TEXT EXCERPT>
------------------------

Player Facing Rank Points

At this point, we have a functioning rating system, but as I alluded to earlier, it isn’t the most user friendly system. I wanted to make the player facing representation appear dead simple and make the skill growth a bit more fun (for some definition of fun). The core idea is to pick a functional skill value for a player based on their skill probability distribution, remap it into a more exciting numerical range, and then slowly move towards it over time without ever going in the wrong direction. Let’s cover each of those steps in a bit more detail!

First up, I convert the normal distribution of potential skill into a single functional rating number by choosing the lower bounds of a 99.7% confidence range. If you recall from earlier this is equivalent to 3 standard deviations below the expected rating and it also matches the confidence level I used to choose the extent of legal rating values. This is no coincidence and results in the functional rating for an unranked player being equal to the minimum rating value allowed by the system!

I want the actual score that players earn and lose to be more chunky. It’s more fun to earn 30 points than 0.03627 points. To do this, I remap the the min and max rating bounds from [-6.045, 6.045] to [0,10000] and refer to this new range as Rank Points. Players start at 0 Rank Points, can theoretically reach 10000 Rank Points. It is important to recognize that the lower bound of a player’s skill distribution might actually be outside the [-6.045, 6.045] range and thus needs to be clamped to zero when converting to Rank Points. This can happen if a player has a below average expected rating and then lets their deviation grow due to a long period of inactivity. This doesn’t happen often in practice because the deviation value will constrict quickly as more games are played so I prefer the clamp at zero to squeezing one more standard deviation of values into the [0,10000] range.

The final step is key to hiding all the confusing math from the player and creating an experience that better matches expectations. Instead of snapping a player’s Rank Point value to match their functional skill, I only partially approach the desired value. INVERSUS specifically steps halfway between the current RP and the desired RP, but you could choose a lower or higher percentage to meet your needs. This helps smooth out underlying skill changes and lets players “earn” towards their actual RP over multiple games of consistent performance. The returns are diminishing, but it lets players to keep earning RP for a while even if their underlying skill isn’t increasing much. I find this to be a more agreeable experience than getting one big jump and then idling with a mind set that nothing is being gained from continued victories.

This fractional approach step helps a ton, but it doesn’t fix everything. For example, a player’s desired RP value might be far lower than their current RP value due to a period of inactivity and thus even after a victory, if left as is, the system could reduce their RP! I don’t want that to ever happen so I explicitly only allow RP to decrease on a loss and only allow it to increase on a win. I actually go one step further and always award or deduct a minimum of 1 RP unless it will step you past the upper end of your 99.7% confidence bounds or the 10000 limit. Now, every match is perceived to have some reward except for the extremely rare case where you’ve won so many matches against low skill players that you’ve climbed to the top of your skill bounds one point at a time.

------------------------

SUPPLIED MATERIAL>

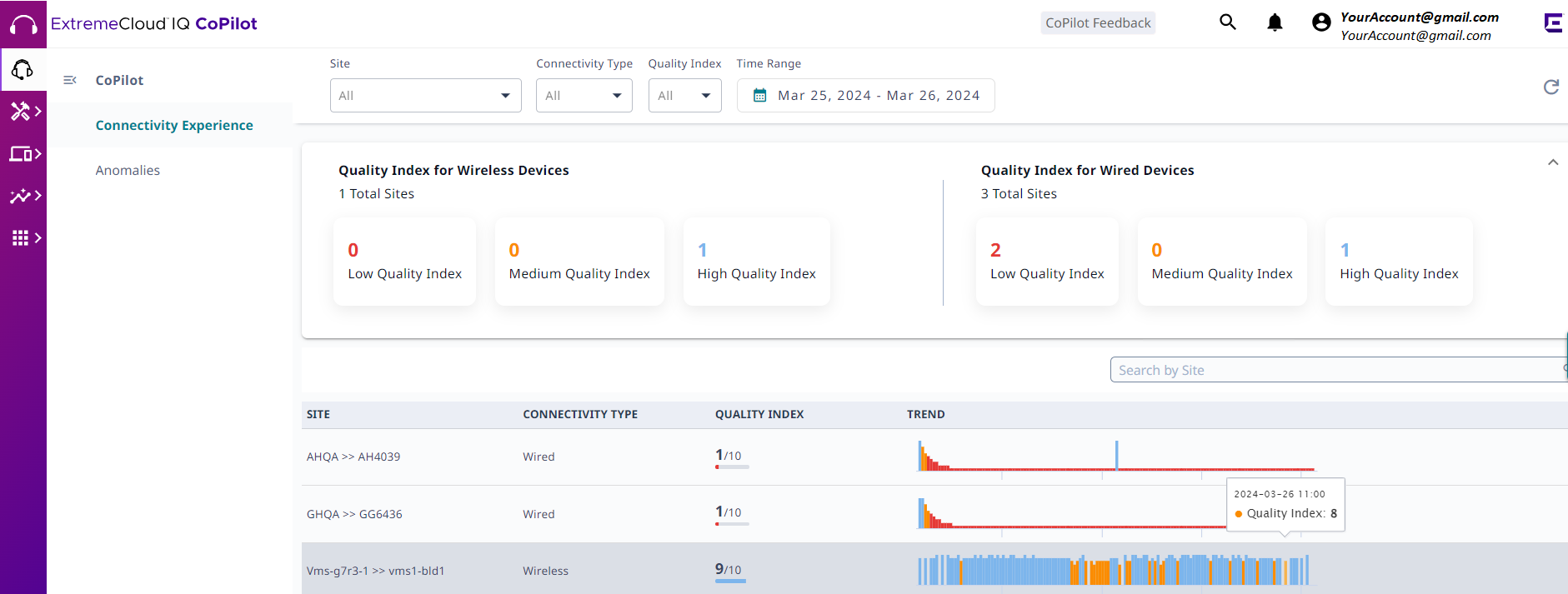Collapse the CoPilot navigation menu icon

70,80
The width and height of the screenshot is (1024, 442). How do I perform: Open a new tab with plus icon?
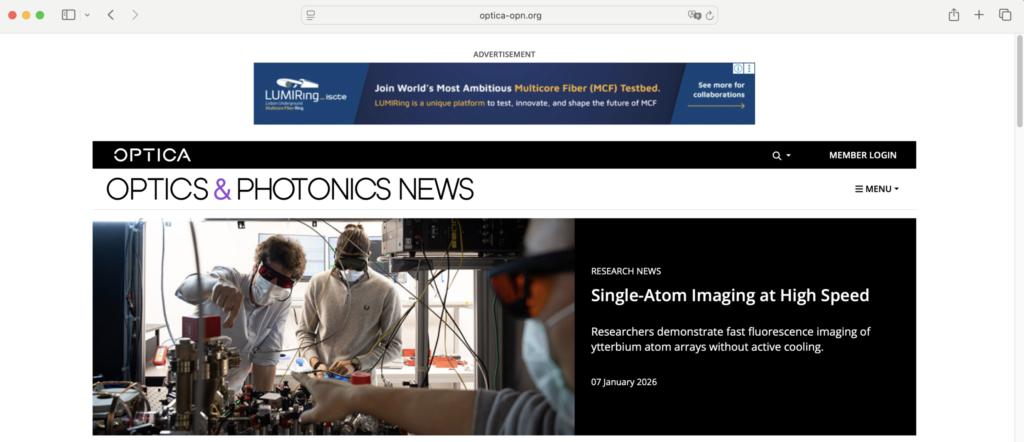(x=979, y=15)
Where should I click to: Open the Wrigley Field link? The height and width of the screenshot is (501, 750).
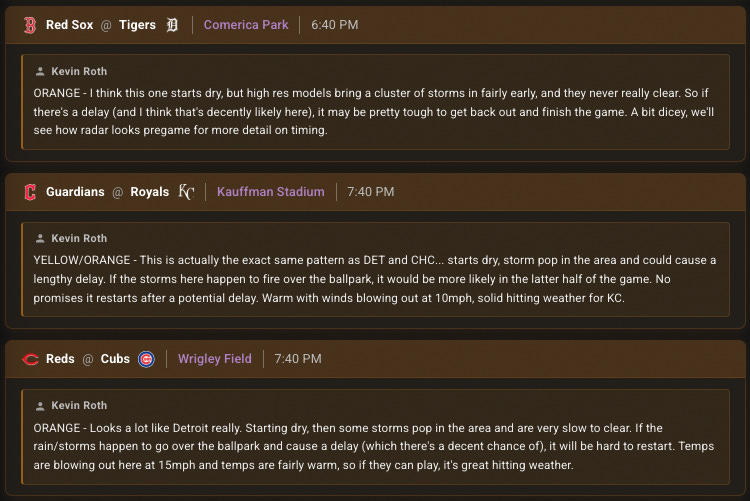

------------------------

YOUR OBJECTIVE>
Write out, word for word, the stretch of the rank points text from "The final step" through "from continued victories.".

SOLUTION FOR THIS PROBLEM>
The final step is key to hiding all the confusing math from the player and creating an experience that better matches expectations. Instead of snapping a player’s Rank Point value to match their functional skill, I only partially approach the desired value. INVERSUS specifically steps halfway between the current RP and the desired RP, but you could choose a lower or higher percentage to meet your needs. This helps smooth out underlying skill changes and lets players “earn” towards their actual RP over multiple games of consistent performance. The returns are diminishing, but it lets players to keep earning RP for a while even if their underlying skill isn’t increasing much. I find this to be a more agreeable experience than getting one big jump and then idling with a mind set that nothing is being gained from continued victories.